Nasional

DPRD Sulteng Gelar RDP Terkait Isu Penculikan Anak

1
×

DPRD Sulteng Gelar RDP Terkait Isu Penculikan Anak

Sebarkan artikel ini

SuluhSulawesi.com – Komisi I dan IV Bidang Kesejahteraan Rakyat (Kesra) DPRD Sulteng melaksanakan Rapat Dengar Pendapat (RDP) untuk menindaklanjuti maraknya isu penculikan anak di wilayah Sulteng, Selasa 24 Januari 2023 di Ruang Sidang Utama DPRD Sulteng.

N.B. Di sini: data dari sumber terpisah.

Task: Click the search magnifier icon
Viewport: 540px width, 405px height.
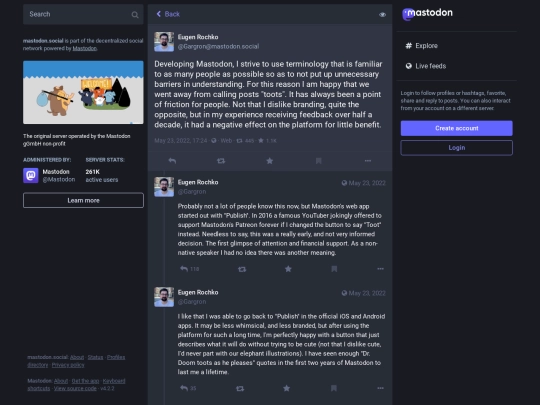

RDP dipimpin Wakil Ketua (Waket) I DPRD Sulteng M Arus Abdul Karim yang didampingi Ketua Komisi IV, Alimuddin Pa’ada dan Wakil Ketua Komisi I, Ronald Gulla.

Pihak terkait yang hadir antara lain Polda Sulteng, Satpol PP Sulteng, Korem 132 Tadulako, Dinas Pendidikan dan Kebudayaan Sulteng dan Dinas Pemberdayaan Perempuan dan Perlindungan Anak Sulteng.

Arus Abdul Karim mengatakan RDP ini bertujuan untuk menyikapi viralnya isu penculikan anak sekaligus menyepakati langkah strategis yang akan dilakukan.

Ketua Komisi IV, Alimuddin Pa’ada mengatakan isu penculikan anak ini telah membawa efek negatif bagi keluarga. Saat ini anak-anak diproteksi agar tidak lagi bermain di luar bersama teman-temannya.

Fairus Husen Maskati meminta pihak kepolisian mengecek kebenaran isu ini. Sebab menurutnya hal ini telah membuat keresahan di tengah masyarakat.

Dia berharap dinas pendidikan dan kebudayaan dan dinas pemberdayaan perempuan dan perlindungan anak segera menyosialisasikan edukasi terkait bagaimana seorang anak mengenali motor pelaku kriminal yang menyasar anak-anak. Hal ini katanya bisa menjadi langkah antisipasi dini yang dilakukan bersama.

Ia pun meminta dinas pendidikan mengeluarkan imbauan kepada seluruh sekolah agar memasang kamera pemantau (CCTV) sekaligus memperketat pengawasan soal penjemputan anak di sekolah.

Selanjutnya Wakil Ketua Komisi I, Ronald Gulla. Ia menekankan isu terus meluas bukan saja di Kabupaten Donggala dan Kota Palu. Saat ini isu penculikan anak juga telah merebak di Kabupaten Banggai, Banggai Laut dan Banggai Kepulauan.

Ibrahim A Hafid berpendapat, harus ada pencermatan terkait isu ini. Pasalnya kata Ibrahim, meski baru sebatas isu hal ini sudah sangat meresahkan.

Kapolres Donggala AKBP Efos Satria Wisnuwardhana yang diberikan kesempatan untuk menjelaskan terkait isu penculikan anak yang terjadi di Desa Lero.

Secara umum Kapolres Donggala mengatakan peristiwa penculikan anak yang terjadi masih sebatas isu. Berdasarkan hasil pengembangan penyelidikan, kabar penculikan anak yang terjadi di Desa Lero berangkat dari dua peristiwa yang berbeda. Pertama soal dugaan jambret dan kedua dugaan pencurian kios.

Namun isu yang kemudian mengemuka di media sosial menjadi isu penculikan anak.